• **Task brief**: What you produce should be every line from the data that includes "height".

Dataset excerpts:
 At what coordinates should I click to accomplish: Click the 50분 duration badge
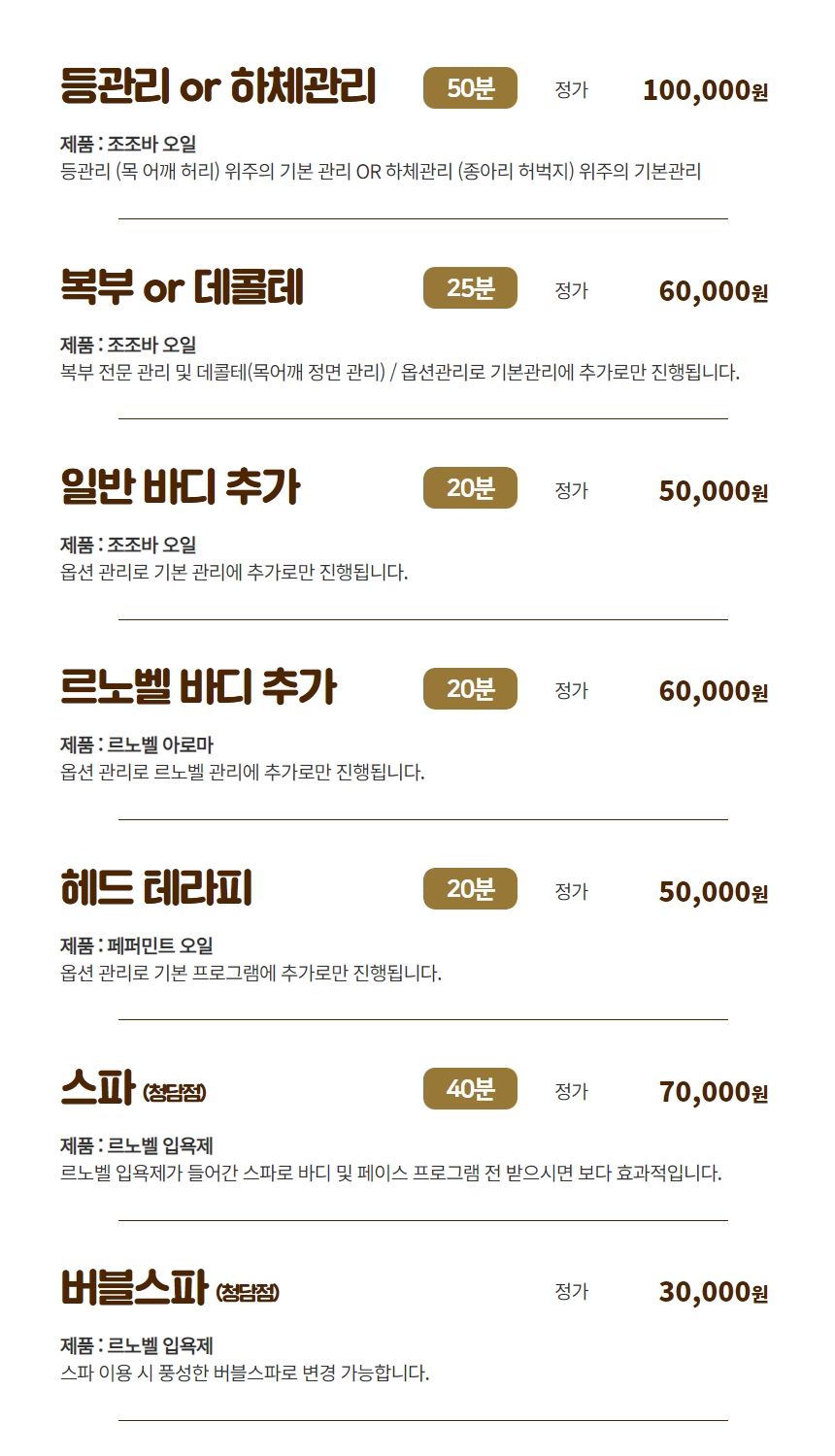(470, 88)
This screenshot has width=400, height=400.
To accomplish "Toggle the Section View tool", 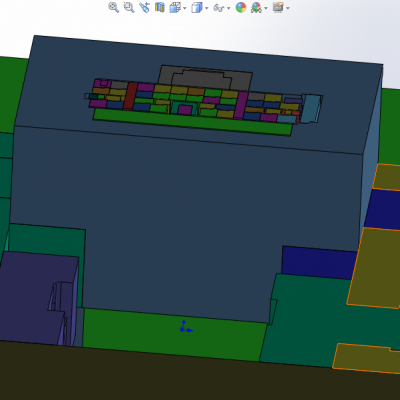I will pos(160,7).
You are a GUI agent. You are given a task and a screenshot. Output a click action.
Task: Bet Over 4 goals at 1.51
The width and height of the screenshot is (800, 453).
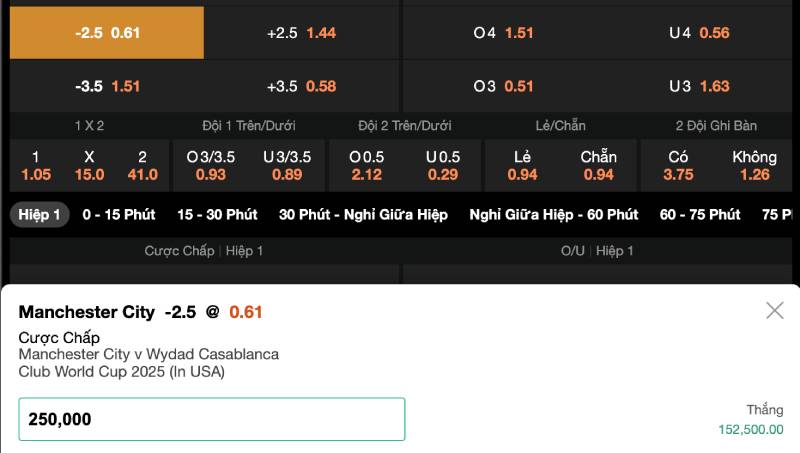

• **Completed exercise**:
This screenshot has width=400, height=400.
The width and height of the screenshot is (800, 453).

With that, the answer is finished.